CAIRO — The film “Death on the Nile” has sparked controversy over the past few days, after it was shown in Egypt and several other Arab countries, amid social media calls to ban its screening because it stars Gal Gadot, a former soldier in the Israeli army, arguing that this paves the way for cultural and artistic normalization with Israel.
“Belgian sleuth Hercule Poirot's Egyptian vacation aboard a glamorous river steamer turns into a terrifying search for a murderer when a picture-perfect couple's idyllic honeymoon is tragically cut short,” the film plot reads.
"Death on the Nile" is a sequel to "Murder on the Orient Express,” released in November 2017, based on a Christie novel as well.
Along with Gadot and Hammer, the film’s cast includes Kenneth Branagh, Tom Bateman, Emma Mackey, Rose Leslie, Letitia Wright and Sophie Okonedo.
Egyptian art critic Magda Khairallah told Al-Monitor that she rejects the concept of “banning a film” in general, noting, “The audience can still [find a way] to watch the film even if it is not shown in theaters.”
She said, “Gadot has starred in other films that were shown previously in Egypt and Arab countries, not to mention the many other Hollywood stars who were born and lived in Israel. Viewers do not focus on the actors' nationality.”
Khairallah added, “A ban is an illusion,” because other sources are available to the public.
On the other hand, other Arab countries such as Lebanon banned the film because it starred Gadot.
In response to the Lebanese ban, Israel Arabic official Twitter account posted Feb. 16 a cartoon criticizing the ban in Lebanon, while it is being shown in the “newly opened” Saudi cinemas. The post said that “boycotting films serves Iran.”
Gadot has been criticized for her outspoken support for Israel, including during the Israeli bombing of the Gaza Strip in 2014. Gadot wrote on her Facebook account back then, “I am sending my love and prayers to my fellow Israeli citizens. Especially to all the boys and girls who are risking their lives protecting my country against the horrific acts conducted by Hamas, who are hiding like cowards behind women and children. … We shall overcome!!! Shabbat Shalom!”

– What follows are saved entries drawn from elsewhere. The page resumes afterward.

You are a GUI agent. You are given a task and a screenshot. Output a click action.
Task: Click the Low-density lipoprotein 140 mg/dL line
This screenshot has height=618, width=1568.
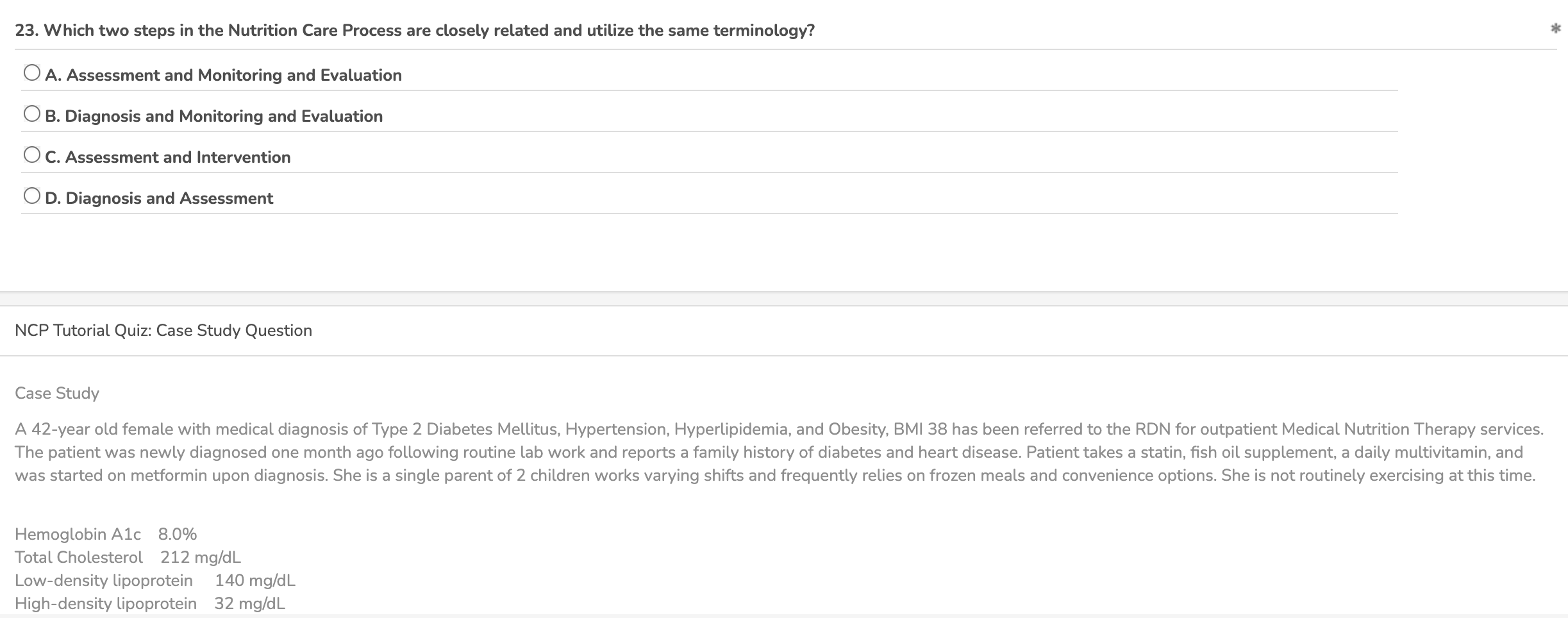pyautogui.click(x=155, y=580)
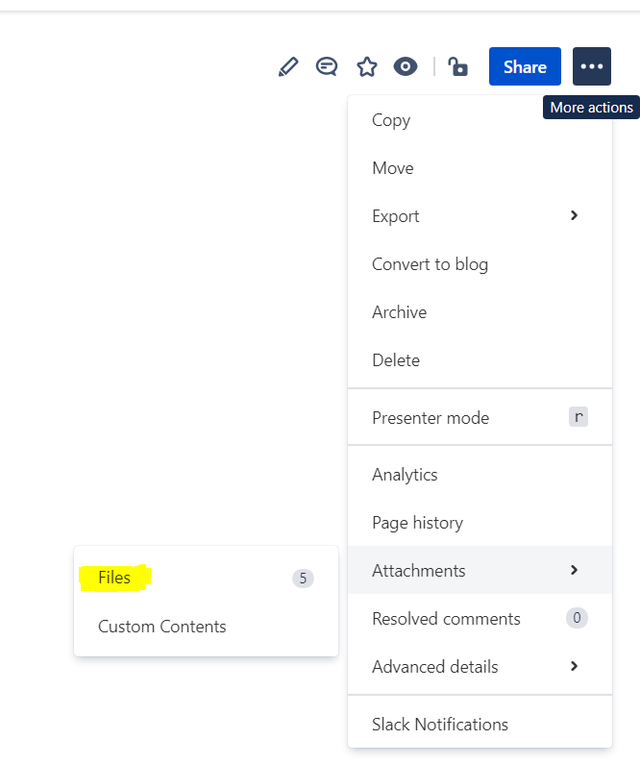Viewport: 640px width, 765px height.
Task: Start Presenter mode from the menu
Action: click(430, 418)
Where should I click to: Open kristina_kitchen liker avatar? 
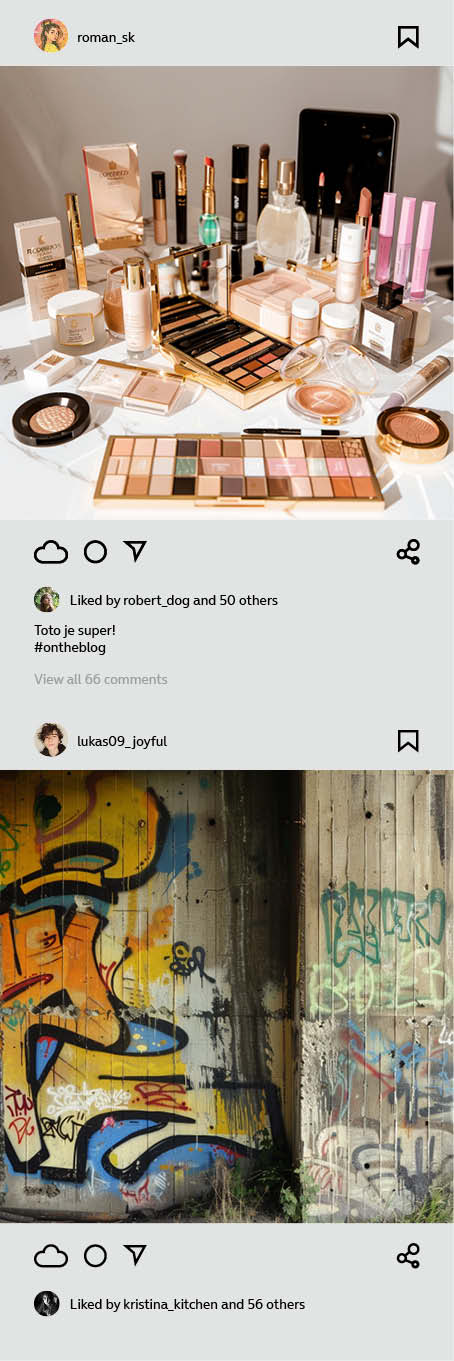46,1304
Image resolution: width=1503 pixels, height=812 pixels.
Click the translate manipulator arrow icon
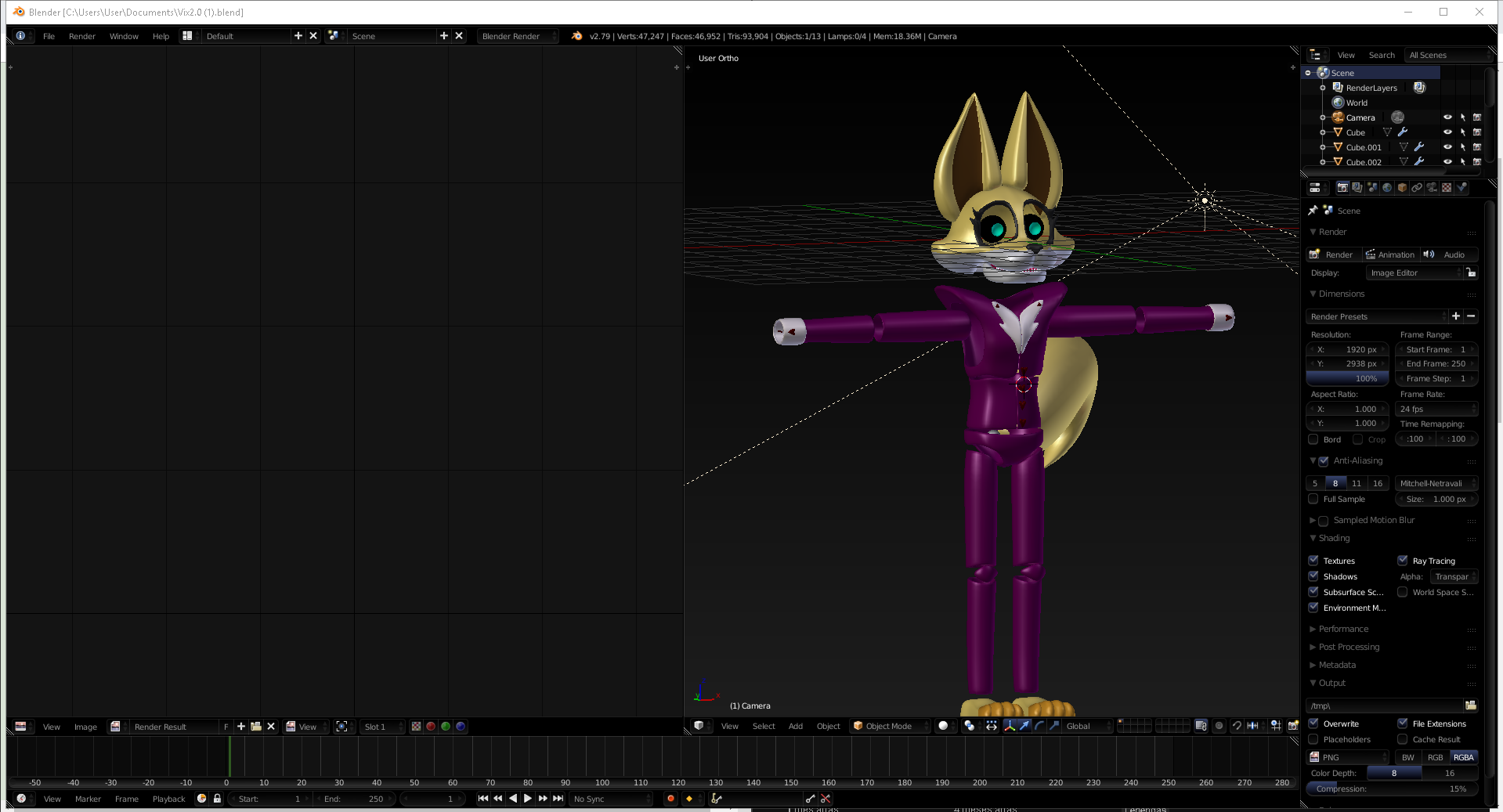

In Jordan, activists on social media launched the hashtag #BantheZionistMovie, calling on the Jordanian authorities to stop showing "Death on the Nile" in Jordanian theaters, in support of the Palestinian cause.
Jordanian journalist Yasser Abu Hilalah tweeted Feb. 17, “#BantheZionistMovie; a former soldier who served in the occupation army means that she killed our people and desecrated our sanctities.”
However, the Jordanian Media Commission refused to ban the film, noting that “it does not violate the legislation regulating the commission’s work, and it was approved in Jordan after the homosexual scenes were censored,” Ammon News reported Feb. 17.
General Director of the Media Commission Tariq Abu al-Ragheb was quoted as saying, “The film’s content does not affect religious or general Arab issues, including the Palestinian cause. The nationality of the actors and their religious and political beliefs cannot be linked to any film.”
He said, “Four of Gadot’s films have been shown in Jordanian theaters and no one ever complained, not to mention that this film's plot is not political at all.”
In a Feb. 15 statement, the Egyptian Conservative Party praised the position of the Arab countries that banned the film and their absolute rejection of normalization with Israel at all levels.
The party stressed its appreciation for the voices of the Arab peoples and their rejection of Israel's attempt to extend its arms inside the Arab world, calling on Arab governments to reject Israel's practices and violations and draw the world's attention to the just Palestinian cause.
Meanwhile, some believe that international films that show Egyptian monuments benefit the tourism sector and are considered positive publicity for Egypt.
Khairallah stressed the importance of “the Egyptian authorities allowing filmmakers to shoot in Egypt because this gives global publicity to Egyptian monuments and landmarks, which contributes to encouraging tourism and luring foreigners to visit Egypt, not to mention the fees Cairo can charge for shooting film in the country.”
However, "Death on the Nile" was not shot in Egypt, but rather in Surrey, England. The film's director, Kenneth Branagh, said that replicas of Egyptian monuments used in the film were built in England, such as the Temple of Abu Simbel, the Temple of Aswan and the marketplace.
To make up for the lack of Nile water in England, Branagh said a very large water tank was built for the ship to float in, and they chose the sunniest days in England to shoot.